We ran into this YET AGAIN today, leading one of us to start checking
configuration settings. We determined our TaskTracker JVM was configured
with not too much memory (200MB?). We increased that (512MB?) and now the
error is gone. So it appears it's a TaskTracker getting OOM killed.

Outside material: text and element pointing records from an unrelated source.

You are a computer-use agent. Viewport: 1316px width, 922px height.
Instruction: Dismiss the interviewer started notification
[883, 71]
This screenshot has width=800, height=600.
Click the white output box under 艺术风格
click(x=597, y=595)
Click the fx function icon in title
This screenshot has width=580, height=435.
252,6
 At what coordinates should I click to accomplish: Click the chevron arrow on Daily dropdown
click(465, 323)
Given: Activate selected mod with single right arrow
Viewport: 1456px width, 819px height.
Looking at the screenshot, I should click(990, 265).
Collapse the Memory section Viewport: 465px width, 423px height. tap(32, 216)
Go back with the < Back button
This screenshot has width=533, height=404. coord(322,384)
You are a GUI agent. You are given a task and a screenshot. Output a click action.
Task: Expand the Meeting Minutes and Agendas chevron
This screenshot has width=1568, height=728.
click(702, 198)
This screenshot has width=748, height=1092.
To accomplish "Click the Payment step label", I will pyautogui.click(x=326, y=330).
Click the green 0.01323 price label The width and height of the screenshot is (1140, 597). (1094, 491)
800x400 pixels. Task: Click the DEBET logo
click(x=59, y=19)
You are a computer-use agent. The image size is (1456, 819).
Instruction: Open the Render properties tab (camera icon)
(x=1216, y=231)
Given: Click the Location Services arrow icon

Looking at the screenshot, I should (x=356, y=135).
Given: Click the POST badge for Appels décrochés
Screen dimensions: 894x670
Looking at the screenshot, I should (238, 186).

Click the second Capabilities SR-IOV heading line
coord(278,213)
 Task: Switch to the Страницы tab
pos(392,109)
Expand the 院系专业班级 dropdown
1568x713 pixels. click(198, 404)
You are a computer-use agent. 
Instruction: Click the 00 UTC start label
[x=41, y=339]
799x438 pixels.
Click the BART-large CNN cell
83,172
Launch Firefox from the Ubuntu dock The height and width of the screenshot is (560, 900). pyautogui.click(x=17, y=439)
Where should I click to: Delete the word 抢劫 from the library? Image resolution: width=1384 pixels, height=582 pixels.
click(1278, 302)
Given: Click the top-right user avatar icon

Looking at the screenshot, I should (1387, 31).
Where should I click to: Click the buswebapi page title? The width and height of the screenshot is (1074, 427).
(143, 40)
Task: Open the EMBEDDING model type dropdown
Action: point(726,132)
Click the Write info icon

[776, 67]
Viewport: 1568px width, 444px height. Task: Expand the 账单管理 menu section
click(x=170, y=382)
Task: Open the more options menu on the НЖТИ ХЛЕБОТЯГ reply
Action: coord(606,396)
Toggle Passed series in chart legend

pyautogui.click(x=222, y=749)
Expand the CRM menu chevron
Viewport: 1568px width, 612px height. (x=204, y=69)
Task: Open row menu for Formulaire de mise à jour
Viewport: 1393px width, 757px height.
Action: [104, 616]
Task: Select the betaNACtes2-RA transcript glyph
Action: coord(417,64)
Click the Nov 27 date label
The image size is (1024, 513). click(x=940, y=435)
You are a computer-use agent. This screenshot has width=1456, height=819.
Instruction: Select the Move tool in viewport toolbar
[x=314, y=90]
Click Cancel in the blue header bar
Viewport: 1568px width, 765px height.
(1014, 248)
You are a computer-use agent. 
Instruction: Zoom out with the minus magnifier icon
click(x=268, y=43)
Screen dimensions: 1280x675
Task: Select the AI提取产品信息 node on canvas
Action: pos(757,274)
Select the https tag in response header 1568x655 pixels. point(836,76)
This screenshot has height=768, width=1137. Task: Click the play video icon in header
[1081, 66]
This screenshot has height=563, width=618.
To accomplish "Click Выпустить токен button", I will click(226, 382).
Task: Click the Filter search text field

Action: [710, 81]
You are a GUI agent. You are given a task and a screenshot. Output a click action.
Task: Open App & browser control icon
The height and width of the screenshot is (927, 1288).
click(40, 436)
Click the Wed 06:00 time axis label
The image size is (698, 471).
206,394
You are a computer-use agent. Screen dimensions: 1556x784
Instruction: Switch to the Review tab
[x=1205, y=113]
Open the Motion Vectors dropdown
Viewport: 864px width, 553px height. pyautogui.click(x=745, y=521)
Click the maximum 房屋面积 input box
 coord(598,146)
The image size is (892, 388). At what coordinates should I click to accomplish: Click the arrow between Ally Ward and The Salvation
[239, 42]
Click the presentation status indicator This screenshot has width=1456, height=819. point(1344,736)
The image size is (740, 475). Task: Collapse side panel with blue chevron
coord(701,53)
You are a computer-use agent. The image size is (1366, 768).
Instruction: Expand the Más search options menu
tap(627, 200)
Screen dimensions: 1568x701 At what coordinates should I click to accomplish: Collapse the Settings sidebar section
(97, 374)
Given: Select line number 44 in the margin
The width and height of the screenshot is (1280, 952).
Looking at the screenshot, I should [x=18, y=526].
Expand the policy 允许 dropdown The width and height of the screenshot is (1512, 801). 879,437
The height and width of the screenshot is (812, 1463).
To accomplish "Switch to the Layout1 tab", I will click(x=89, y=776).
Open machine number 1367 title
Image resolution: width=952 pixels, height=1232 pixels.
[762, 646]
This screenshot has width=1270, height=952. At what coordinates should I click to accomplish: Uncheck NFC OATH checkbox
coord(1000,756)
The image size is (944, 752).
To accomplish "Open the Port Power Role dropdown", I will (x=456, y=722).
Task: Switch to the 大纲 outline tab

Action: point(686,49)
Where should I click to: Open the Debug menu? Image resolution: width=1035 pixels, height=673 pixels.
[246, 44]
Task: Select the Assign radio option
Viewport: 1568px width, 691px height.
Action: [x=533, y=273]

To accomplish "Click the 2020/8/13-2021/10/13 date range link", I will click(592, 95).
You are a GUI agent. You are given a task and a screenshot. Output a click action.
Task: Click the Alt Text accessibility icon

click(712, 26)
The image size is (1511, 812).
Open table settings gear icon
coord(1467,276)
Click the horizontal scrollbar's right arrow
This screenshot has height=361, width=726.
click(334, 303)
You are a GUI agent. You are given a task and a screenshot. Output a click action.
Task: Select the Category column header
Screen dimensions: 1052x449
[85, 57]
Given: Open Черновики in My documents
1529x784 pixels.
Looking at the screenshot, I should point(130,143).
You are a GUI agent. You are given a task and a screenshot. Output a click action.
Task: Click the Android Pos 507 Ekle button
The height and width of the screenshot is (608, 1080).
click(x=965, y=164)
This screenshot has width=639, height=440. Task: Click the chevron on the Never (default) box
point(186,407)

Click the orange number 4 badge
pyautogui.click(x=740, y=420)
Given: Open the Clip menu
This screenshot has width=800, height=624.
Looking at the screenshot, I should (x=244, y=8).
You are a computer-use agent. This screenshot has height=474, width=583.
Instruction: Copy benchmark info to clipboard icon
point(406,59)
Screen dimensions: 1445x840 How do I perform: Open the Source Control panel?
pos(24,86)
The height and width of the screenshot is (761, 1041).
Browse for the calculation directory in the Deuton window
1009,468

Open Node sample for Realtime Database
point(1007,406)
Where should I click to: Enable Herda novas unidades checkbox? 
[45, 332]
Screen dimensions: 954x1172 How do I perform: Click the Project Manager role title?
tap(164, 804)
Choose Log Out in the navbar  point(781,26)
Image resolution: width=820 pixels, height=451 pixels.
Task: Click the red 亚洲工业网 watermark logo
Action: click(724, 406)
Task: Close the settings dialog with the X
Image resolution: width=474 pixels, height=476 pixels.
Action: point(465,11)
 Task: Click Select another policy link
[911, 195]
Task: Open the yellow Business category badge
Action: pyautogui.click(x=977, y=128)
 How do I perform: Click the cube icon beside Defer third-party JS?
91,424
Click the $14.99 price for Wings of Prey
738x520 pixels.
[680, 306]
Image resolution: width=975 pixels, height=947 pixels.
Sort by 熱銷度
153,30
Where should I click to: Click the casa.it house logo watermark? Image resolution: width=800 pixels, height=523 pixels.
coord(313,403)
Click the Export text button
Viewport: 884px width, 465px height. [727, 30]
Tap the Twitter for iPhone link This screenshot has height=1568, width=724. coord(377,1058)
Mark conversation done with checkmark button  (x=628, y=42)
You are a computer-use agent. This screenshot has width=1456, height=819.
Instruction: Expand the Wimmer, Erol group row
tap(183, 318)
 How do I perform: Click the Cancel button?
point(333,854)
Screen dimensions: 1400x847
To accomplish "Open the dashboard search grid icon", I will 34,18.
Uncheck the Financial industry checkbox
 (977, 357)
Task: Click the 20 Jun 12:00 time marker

On Tue, Jun 28, 2011 at 10:40 AM, Time Less <timelessn...@gmail.com> wrote:

> I'm having a hard time interpreting the JIRA - it seems to be saying that
> Hive is passing an incorrect "mapred.child.java.opts=XmxNNNM" parameter,
> missing the - ... Is that correct? I could dig into the Hive source code and
> look for this bit if that's so.
>
> I admit, I'm a Java newbie, so I'm not entirely certain I understand how
> Hive/Hadoop interact, but if Hive is passing incorrect memory arguments to
> Hadoop tasks, and they're OOMing, then it seems the sort of fix I could
> undertake successfully.
>
>
>
> On Mon, Jun 27, 2011 at 5:13 PM, Sumanth V <vsumant...@gmail.com> wrote:
>
>> You are hitting this bug -
>> https://issues.apache.org/jira/browse/HIVE-1579
>> I consistently hit this bug for one of the Hive queries.
>>
>>
>> Sumanth
>>
>>
>>
>> On Mon, Jun 27, 2011 at 5:08 PM, Time Less <timelessn...@gmail.com>wrote:
>>
>>> Today I'm getting this error again. A Google search brought me back to...
>>> you guessed it... my own post. But this time no HDFS corruption. Bounced all
>>> services, namenode, jobtracker, datanodes, tasktrackers. Still same error.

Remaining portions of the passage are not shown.